What is the best way to eat peanuts for blood sugar management?
- Use peanut butter on bread instead of jam. Swaps high-sugar topping for high-protein, low-GI alternative.
- Add to oatmeal or smoothies. The fat and protein reduce the glucose spike from carbs in the meal.
- Eat as a standalone snack. An ounce of peanuts has zero glycemic impact and provides sustained energy.
- Choose natural over commercial PB. Avoids 1–2 g of added sugar per serving, though the difference is small.
- Pair with apples or celery. Classic combinations that add volume and nutrients without significant extra carbs.
- Watch portions for calorie management. Peanuts are blood sugar-friendly but calorie-dense (164 cal/oz).

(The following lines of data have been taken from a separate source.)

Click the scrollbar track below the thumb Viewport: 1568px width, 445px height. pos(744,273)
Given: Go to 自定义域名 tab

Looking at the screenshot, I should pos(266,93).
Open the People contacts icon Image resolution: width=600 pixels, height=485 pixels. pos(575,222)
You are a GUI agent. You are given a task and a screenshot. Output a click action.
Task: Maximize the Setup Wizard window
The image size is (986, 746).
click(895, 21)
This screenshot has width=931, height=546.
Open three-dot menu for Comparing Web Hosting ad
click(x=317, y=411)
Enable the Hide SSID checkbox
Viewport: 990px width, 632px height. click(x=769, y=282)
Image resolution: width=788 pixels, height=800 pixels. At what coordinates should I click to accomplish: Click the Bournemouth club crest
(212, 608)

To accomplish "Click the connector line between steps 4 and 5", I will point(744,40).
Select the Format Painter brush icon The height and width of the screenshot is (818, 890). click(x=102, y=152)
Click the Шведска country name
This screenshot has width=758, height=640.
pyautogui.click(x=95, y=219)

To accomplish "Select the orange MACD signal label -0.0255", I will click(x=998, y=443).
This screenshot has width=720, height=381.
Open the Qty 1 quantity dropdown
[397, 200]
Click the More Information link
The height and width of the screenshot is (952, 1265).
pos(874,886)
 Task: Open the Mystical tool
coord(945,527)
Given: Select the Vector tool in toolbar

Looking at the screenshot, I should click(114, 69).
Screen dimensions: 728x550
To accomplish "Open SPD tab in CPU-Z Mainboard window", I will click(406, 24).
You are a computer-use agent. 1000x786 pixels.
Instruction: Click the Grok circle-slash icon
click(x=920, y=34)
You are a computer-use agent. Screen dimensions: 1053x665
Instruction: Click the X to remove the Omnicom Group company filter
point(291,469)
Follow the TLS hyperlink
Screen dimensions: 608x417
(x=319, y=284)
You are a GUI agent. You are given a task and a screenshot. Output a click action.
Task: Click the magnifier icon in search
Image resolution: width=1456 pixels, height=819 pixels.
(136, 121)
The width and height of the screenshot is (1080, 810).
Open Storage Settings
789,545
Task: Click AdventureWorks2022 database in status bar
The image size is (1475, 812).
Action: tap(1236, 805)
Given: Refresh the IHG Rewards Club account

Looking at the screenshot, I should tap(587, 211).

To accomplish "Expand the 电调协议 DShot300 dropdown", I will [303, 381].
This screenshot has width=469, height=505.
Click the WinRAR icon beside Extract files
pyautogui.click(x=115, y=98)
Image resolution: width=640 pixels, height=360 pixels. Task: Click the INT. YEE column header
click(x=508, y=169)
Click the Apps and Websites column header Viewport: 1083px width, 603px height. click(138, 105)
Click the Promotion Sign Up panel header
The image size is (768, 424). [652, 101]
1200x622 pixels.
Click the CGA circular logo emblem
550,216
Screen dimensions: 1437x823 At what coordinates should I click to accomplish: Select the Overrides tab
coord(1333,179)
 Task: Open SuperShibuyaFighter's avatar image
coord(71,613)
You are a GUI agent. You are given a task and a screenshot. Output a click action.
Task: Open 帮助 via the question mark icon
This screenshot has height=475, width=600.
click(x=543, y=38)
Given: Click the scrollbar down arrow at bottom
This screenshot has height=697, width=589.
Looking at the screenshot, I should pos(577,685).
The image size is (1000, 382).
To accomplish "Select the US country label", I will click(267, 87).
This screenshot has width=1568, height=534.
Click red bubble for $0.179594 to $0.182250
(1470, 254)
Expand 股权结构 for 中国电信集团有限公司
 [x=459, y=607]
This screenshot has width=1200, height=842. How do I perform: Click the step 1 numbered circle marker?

A half-cup serving is 400+ calories.
Key takeaways
- Peanuts have a GI of 7–21 — one of the lowest of any food.
- One ounce contains only 3.5 g of net carbs with a glycemic load near 0.
- Adding peanuts to carbohydrate-rich foods significantly reduces the meal’s glucose spike.
- Natural and commercial peanut butter are both excellent for blood sugar (marginal difference).
- Peanuts have the most protein of any common nut (7 g per ounce).
- All nuts are very low-GI; cashews are the highest but still negligible.
- Peanuts are 5–10x lower in glycemic load than starchy snacks like pretzels and crackers.
Sources
- Foster-Powell, K., Holt, S.H., & Brand-Miller, J.C. (2002). International table of glycemic index and glycemic load values. American Journal of Clinical Nutrition, 76(1), 5–56.
- Atkinson, F.S., Foster-Powell, K., & Brand-Miller, J.C. (2008). International tables of glycemic index and glycemic load values: 2008. Diabetes Care, 31(12), 2281–2283.
- Jenkins, D.J.A., et al. (2018). Nuts as a replacement for carbohydrates in the diabetic diet: a reanalysis of a randomised controlled trial. Diabetologia, 61(8), 1734–1747.
- Kirkmeyer, S.V., & Mattes, R.D. (2000). Effects of food attributes on hunger and food intake. International Journal of Obesity, 24(9), 1167–1175.